17 de julio de 2008

El Apremio

Pugnaba por adentrarse en mí. No de otra manera entendía la agonía de su incesante seguimiento. Ese arrastrar los zapa­tos siempre en el límite del desespero.

Me descubrió una noche. Caminaba presurosa hacia el lugar de habitación alerta ante un posible salteador. Súbitamente es­cuché, muy cerca, que alguien avanzaba raudo. Volteé a mirar pero una calle vacía de posibles transeúntes o perros callejeros se extendía a mis espaldas. Apuré el paso inculpando a la ago­tadora jornada vivida durante el día. Y las pisadas sonaron nue­vamente.

Los días subsiguientes advertí que alguien rozaba suavemen­te mis piernas con sus manos o que la hoja en que escribía se quebraba incomprensiblemente en los bordes.
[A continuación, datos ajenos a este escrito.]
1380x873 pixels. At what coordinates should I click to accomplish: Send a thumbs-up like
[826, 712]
Incluso la falda se encogía dejando al descubierto las piernas a la altura de los muslos.

Empecé a interpretar que todo aquello se hallaba ligado a una presencia interesada en darme a conocer una inquietud, un deseo. Procuré entonces comunicarme a través de un breve pensamiento, una lacónica nota, de lanzar al aire un corto y claro mensaje.

A menudo el acoso incidía negativamente en mi estado de ánimo. ¿Cómo escapar de él cuando cambiaba de ropa o pasaba a la ducha? En la oscuridad se movía con dificultad como si la ausencia de la luz hiciera lerdos sus desplazamientos. Para faci­litar su acceso dejaba una lámpara encendida y en noches de luna llena descorría la cortina para que su resplandor se posara sobre la cama.
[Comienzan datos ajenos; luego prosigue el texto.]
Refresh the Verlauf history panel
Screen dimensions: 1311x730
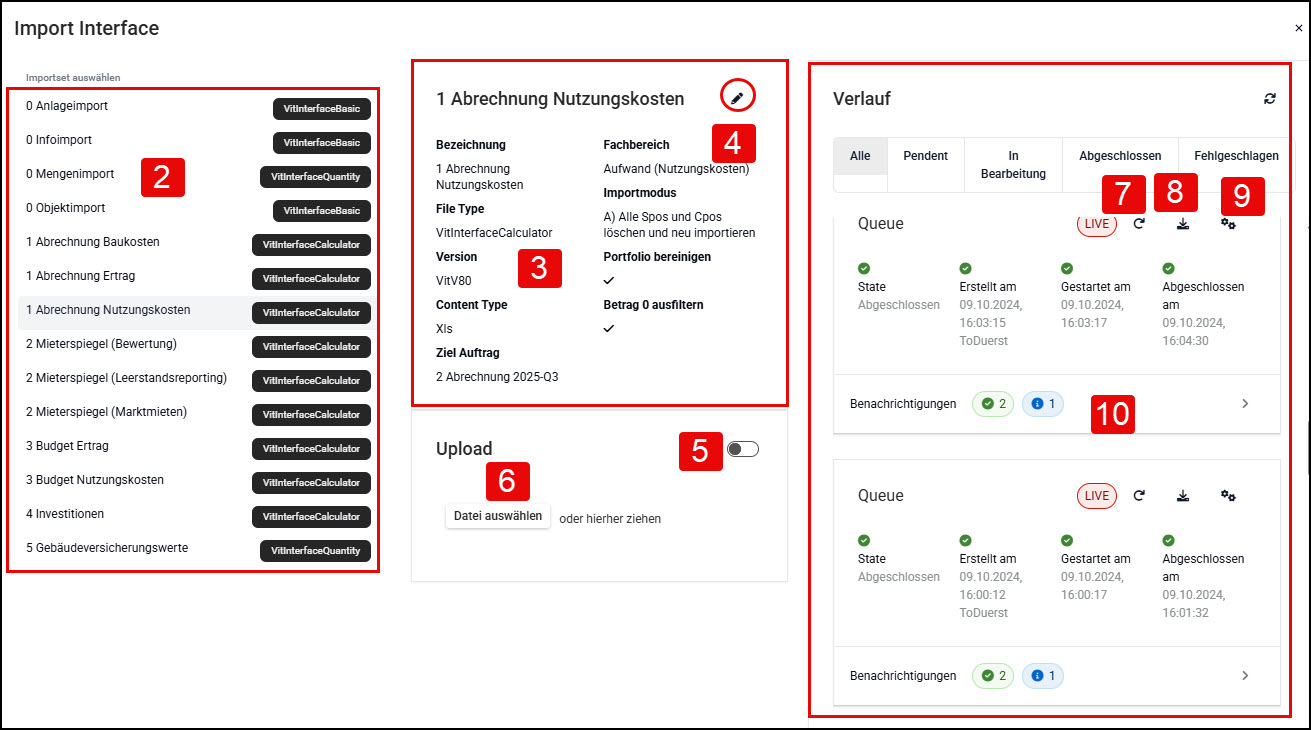click(1270, 98)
No conocía si era portador de otros sentimientos, virtudes o defectos, la única valoración constatable tenía que ver con su afán de permanecer a mi lado.

Se convertía en una obsesión alcanzar algún tipo de comu­nicación. Frecuenté iglesias intuyendo que en ellas sintonizaría su existencia. Caminaba los fines de semana por campestres caminos. O me introducía en el lecho dejando navegar en el aire una fuga, un minueto, una sonata, un aria o una sinfonía buscando el terreno que permitiera la materialización de su mensaje.
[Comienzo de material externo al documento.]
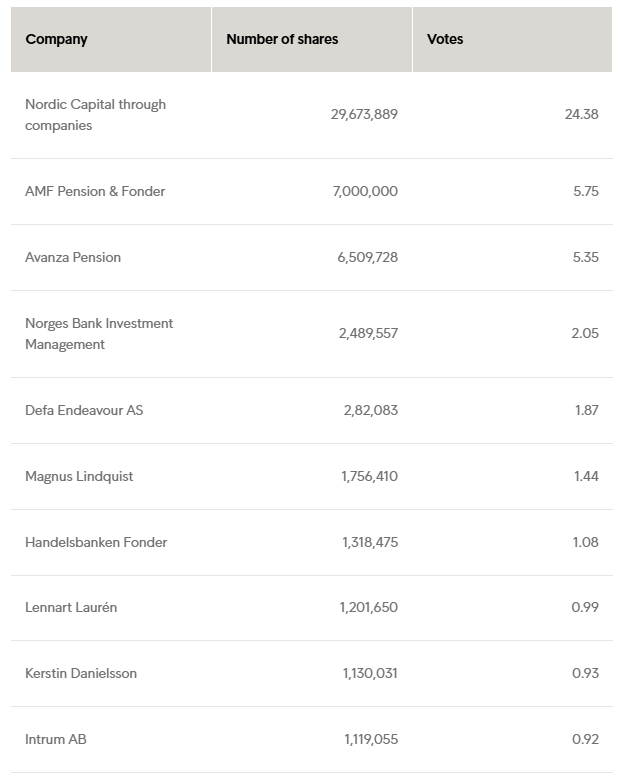639x777 pixels.
Task: Click the 24.38 votes value
Action: click(x=581, y=114)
La ansiedad aumentaba. Además tenía dificultades para con­ciliar el sueño: sabía que aprovechaba la quietud de la noche para acercarse a mí. Algo empezó — de repente, a interponerse entre nosotros. Su respiración y el calor que despedía desapa­recieron. Como un cristal inherente a su nueva condición.

Dormía una siesta en la oficina —transcurría el primer año— — cuando sentí que una tímida luz atravesaba una planicie, un paraje visto anteriormente o intuido durante la infancia. Nada dijo en palabras. Percibí sí que entre su entrecortada misiva — ausente de palabras o signos convencionales — una alegría infi­nita se traslucía. "Hace mucho tiempo camino en pos de usted. Busco su corazón".

En este instante la comunicación había cesado bruscamente. A continuación una inmensa explosión de pálidas luces cubría la planicie. Hondamente afligida volví en mí. Desde entonces no sé nada de él.